▶ INSTRUCTIONS FOR THE TASK
The response must restate the data exactly, with nothing left out.

Stored data:
BEGIN

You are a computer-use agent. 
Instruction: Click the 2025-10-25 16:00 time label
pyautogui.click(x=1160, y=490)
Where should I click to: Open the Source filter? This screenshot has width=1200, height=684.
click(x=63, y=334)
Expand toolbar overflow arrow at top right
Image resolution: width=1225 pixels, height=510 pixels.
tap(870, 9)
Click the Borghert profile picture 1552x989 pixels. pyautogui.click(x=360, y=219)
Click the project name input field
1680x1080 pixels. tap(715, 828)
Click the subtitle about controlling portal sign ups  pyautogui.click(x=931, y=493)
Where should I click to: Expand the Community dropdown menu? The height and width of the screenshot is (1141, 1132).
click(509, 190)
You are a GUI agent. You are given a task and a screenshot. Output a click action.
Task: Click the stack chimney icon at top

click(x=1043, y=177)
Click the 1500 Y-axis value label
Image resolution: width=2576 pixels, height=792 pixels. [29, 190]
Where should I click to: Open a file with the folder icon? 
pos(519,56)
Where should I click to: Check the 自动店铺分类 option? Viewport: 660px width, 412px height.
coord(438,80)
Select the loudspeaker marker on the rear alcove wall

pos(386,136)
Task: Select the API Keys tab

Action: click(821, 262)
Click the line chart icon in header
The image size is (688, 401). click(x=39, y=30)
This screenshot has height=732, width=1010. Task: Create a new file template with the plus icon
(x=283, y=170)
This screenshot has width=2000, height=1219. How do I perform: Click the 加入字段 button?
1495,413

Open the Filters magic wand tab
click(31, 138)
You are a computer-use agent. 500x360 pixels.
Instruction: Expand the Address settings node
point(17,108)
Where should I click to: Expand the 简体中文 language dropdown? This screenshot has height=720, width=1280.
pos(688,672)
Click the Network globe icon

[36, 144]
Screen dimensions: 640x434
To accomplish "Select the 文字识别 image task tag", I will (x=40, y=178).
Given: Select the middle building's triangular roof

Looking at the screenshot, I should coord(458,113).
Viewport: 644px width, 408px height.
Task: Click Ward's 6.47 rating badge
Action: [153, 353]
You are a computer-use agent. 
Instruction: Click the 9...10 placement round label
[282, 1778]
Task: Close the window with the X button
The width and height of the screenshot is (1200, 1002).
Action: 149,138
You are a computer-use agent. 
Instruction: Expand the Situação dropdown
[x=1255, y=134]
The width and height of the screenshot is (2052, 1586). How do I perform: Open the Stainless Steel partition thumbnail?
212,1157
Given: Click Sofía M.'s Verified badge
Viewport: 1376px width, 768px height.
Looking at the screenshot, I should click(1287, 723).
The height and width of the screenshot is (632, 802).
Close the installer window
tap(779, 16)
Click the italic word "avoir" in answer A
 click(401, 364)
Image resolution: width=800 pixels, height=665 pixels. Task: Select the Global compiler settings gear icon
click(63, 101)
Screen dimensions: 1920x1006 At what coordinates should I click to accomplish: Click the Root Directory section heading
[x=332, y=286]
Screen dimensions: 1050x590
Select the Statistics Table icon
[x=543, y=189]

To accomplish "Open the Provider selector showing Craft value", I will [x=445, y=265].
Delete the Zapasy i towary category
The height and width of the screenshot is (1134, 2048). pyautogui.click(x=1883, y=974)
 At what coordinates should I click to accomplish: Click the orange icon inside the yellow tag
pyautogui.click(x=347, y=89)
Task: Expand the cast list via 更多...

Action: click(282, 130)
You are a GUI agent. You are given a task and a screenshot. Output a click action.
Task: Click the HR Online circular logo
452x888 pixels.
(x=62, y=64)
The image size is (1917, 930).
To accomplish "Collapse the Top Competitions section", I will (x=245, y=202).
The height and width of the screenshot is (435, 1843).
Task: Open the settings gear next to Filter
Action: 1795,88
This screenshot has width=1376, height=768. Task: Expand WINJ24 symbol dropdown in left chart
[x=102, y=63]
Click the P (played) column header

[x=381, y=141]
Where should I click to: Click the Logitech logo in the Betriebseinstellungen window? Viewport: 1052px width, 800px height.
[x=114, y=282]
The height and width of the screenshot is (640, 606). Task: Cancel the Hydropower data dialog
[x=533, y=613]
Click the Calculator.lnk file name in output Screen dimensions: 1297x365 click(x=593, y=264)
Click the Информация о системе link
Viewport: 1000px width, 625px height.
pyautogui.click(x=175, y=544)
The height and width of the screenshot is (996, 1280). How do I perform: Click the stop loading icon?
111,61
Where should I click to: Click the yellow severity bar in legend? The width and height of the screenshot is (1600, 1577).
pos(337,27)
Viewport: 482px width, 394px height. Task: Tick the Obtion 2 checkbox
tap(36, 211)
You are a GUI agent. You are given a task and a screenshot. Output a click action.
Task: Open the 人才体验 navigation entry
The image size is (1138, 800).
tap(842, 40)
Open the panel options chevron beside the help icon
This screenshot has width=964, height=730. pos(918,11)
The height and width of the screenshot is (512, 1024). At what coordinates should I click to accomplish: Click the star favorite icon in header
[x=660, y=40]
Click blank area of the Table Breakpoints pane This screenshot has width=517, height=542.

END

▶ ANSWER SPACE
You are a computer-use agent. 
Instruction: Click the 2025-10-25 16:00 time label
pyautogui.click(x=1160, y=490)
Where should I click to: Open the Source filter? This screenshot has width=1200, height=684.
click(x=63, y=334)
Expand toolbar overflow arrow at top right
Image resolution: width=1225 pixels, height=510 pixels.
tap(870, 9)
Click the Borghert profile picture 1552x989 pixels. pyautogui.click(x=360, y=219)
Click the project name input field
1680x1080 pixels. tap(715, 828)
Click the subtitle about controlling portal sign ups  pyautogui.click(x=931, y=493)
Where should I click to: Expand the Community dropdown menu? The height and width of the screenshot is (1141, 1132).
click(509, 190)
You are a GUI agent. You are given a task and a screenshot. Output a click action.
Task: Click the stack chimney icon at top

click(x=1043, y=177)
Click the 1500 Y-axis value label
Image resolution: width=2576 pixels, height=792 pixels. [29, 190]
Where should I click to: Open a file with the folder icon? 
pos(519,56)
Where should I click to: Check the 自动店铺分类 option? Viewport: 660px width, 412px height.
coord(438,80)
Select the loudspeaker marker on the rear alcove wall

pos(386,136)
Task: Select the API Keys tab

Action: click(821, 262)
Click the line chart icon in header
The image size is (688, 401). click(x=39, y=30)
This screenshot has height=732, width=1010. Task: Create a new file template with the plus icon
(x=283, y=170)
This screenshot has width=2000, height=1219. How do I perform: Click the 加入字段 button?
1495,413

Open the Filters magic wand tab
click(31, 138)
You are a computer-use agent. 500x360 pixels.
Instruction: Expand the Address settings node
point(17,108)
Where should I click to: Expand the 简体中文 language dropdown? This screenshot has height=720, width=1280.
pos(688,672)
Click the Network globe icon

[36, 144]
Screen dimensions: 640x434
To accomplish "Select the 文字识别 image task tag", I will (x=40, y=178).
Given: Select the middle building's triangular roof

Looking at the screenshot, I should coord(458,113).
Viewport: 644px width, 408px height.
Task: Click Ward's 6.47 rating badge
Action: [153, 353]
You are a computer-use agent. 
Instruction: Click the 9...10 placement round label
[282, 1778]
Task: Close the window with the X button
The width and height of the screenshot is (1200, 1002).
Action: 149,138
You are a computer-use agent. 
Instruction: Expand the Situação dropdown
[x=1255, y=134]
The width and height of the screenshot is (2052, 1586). How do I perform: Open the Stainless Steel partition thumbnail?
212,1157
Given: Click Sofía M.'s Verified badge
Viewport: 1376px width, 768px height.
Looking at the screenshot, I should click(1287, 723).
The height and width of the screenshot is (632, 802).
Close the installer window
tap(779, 16)
Click the italic word "avoir" in answer A
 click(401, 364)
Image resolution: width=800 pixels, height=665 pixels. Task: Select the Global compiler settings gear icon
click(63, 101)
Screen dimensions: 1920x1006 At what coordinates should I click to accomplish: Click the Root Directory section heading
[x=332, y=286]
Screen dimensions: 1050x590
Select the Statistics Table icon
[x=543, y=189]

To accomplish "Open the Provider selector showing Craft value", I will [x=445, y=265].
Delete the Zapasy i towary category
The height and width of the screenshot is (1134, 2048). pyautogui.click(x=1883, y=974)
 At what coordinates should I click to accomplish: Click the orange icon inside the yellow tag
pyautogui.click(x=347, y=89)
Task: Expand the cast list via 更多...

Action: click(282, 130)
You are a GUI agent. You are given a task and a screenshot. Output a click action.
Task: Click the HR Online circular logo
452x888 pixels.
(x=62, y=64)
The image size is (1917, 930).
To accomplish "Collapse the Top Competitions section", I will (x=245, y=202).
The height and width of the screenshot is (435, 1843).
Task: Open the settings gear next to Filter
Action: 1795,88
This screenshot has width=1376, height=768. Task: Expand WINJ24 symbol dropdown in left chart
[x=102, y=63]
Click the P (played) column header

[x=381, y=141]
Where should I click to: Click the Logitech logo in the Betriebseinstellungen window? Viewport: 1052px width, 800px height.
[x=114, y=282]
The height and width of the screenshot is (640, 606). Task: Cancel the Hydropower data dialog
[x=533, y=613]
Click the Calculator.lnk file name in output Screen dimensions: 1297x365 click(x=593, y=264)
Click the Информация о системе link
Viewport: 1000px width, 625px height.
pyautogui.click(x=175, y=544)
The height and width of the screenshot is (996, 1280). How do I perform: Click the stop loading icon?
111,61
Where should I click to: Click the yellow severity bar in legend? The width and height of the screenshot is (1600, 1577).
pos(337,27)
Viewport: 482px width, 394px height. Task: Tick the Obtion 2 checkbox
tap(36, 211)
You are a GUI agent. You are given a task and a screenshot. Output a click action.
Task: Open the 人才体验 navigation entry
The image size is (1138, 800).
tap(842, 40)
Open the panel options chevron beside the help icon
This screenshot has width=964, height=730. pos(918,11)
The height and width of the screenshot is (512, 1024). At what coordinates should I click to accomplish: Click the star favorite icon in header
[x=660, y=40]
Click blank area of the Table Breakpoints pane This screenshot has width=517, height=542.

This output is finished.